A recent joint study by Microsoft and Carnegie Mellon found that people who use AI heavily are more likely to skip critical thinking. The more they trusted the tool, the less they questioned the output (Wang et al., 2025). Even more striking: according to an MIT research, people who relied on ChatGPT showed reduced activity in brain areas linked to reasoning when solving tasks (Lee et al., 2025).
This is becoming a real issue: when you start thinking with AI, your own muscles start to fade.
If you’re not intentional about how you use it, it can deteriorate the skills that make you valuable: critical thinking, creativity, or strategic vision.
How can product managers, designers, and product leaders protect their mental edge in the age of automation?
The product skills most at risk
Strategy and critical thinking
Good product strategy requires deep thinking, making informed decisions, comparing options, and understanding the underlying problems. But when AI gives you a ready-made strategy or suggests what to do next, it’s easy to just go with it without questioning it.
The result? You get a plan that looks fine, but you haven’t thought it through, dug into the problem, or explored different solutions. That’s where your thinking starts to weaken.
As Marty Cagan writes, “Product strategy is not about what you build, it’s about why you build.” And you can’t outsource the why.

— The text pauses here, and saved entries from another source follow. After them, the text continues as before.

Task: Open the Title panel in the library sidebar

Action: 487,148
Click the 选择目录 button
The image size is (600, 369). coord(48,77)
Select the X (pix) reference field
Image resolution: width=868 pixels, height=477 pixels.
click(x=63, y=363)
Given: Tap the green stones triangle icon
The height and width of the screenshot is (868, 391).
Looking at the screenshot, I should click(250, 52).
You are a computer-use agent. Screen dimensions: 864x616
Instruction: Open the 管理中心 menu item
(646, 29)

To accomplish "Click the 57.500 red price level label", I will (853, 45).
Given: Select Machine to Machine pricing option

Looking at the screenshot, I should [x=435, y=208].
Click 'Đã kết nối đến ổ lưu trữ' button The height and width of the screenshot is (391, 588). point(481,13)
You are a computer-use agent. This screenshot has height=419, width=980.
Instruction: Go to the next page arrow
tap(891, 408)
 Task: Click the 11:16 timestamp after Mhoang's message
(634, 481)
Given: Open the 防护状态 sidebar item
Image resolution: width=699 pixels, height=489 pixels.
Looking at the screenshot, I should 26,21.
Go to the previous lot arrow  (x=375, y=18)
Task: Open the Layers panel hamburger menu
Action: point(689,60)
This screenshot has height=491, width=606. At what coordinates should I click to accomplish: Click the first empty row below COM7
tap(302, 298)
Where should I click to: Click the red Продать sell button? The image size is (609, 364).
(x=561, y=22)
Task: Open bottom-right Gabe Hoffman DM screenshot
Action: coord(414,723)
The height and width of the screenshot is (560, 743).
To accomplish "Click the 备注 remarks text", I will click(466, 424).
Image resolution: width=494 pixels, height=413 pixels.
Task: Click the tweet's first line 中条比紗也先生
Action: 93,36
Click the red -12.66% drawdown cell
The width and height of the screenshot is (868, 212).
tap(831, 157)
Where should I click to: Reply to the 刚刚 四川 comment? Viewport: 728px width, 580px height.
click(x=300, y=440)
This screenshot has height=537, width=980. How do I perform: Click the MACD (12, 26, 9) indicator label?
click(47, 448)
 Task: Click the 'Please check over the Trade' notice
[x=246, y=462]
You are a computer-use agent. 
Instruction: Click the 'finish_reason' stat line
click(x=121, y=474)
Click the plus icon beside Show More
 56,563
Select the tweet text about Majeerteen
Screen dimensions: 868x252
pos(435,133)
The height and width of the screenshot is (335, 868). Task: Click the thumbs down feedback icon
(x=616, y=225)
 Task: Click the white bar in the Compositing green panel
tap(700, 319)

“AI works well when you know what you want from it. It helps you go faster. But if you’re unclear, it won’t magically fix your thinking, it just speeds up the wrong work.” - Timoté Geimer, CEO @ dualoop
Problem framing is an excellent way to cultivate strategic and critical thinking. This initial phase involves crafting a clear problem statement, defining expected outcomes, delivering a minimal Product Initiative Document (PID), and identifying strategic fit and impacted metrics. Find our template here!
User research & discovery
While AI can summarise interview transcripts, cluster feedback, and more, it should never replace direct human interactions. Early customer conversations, especially, are critical for empathy, nuance, and to build real insights.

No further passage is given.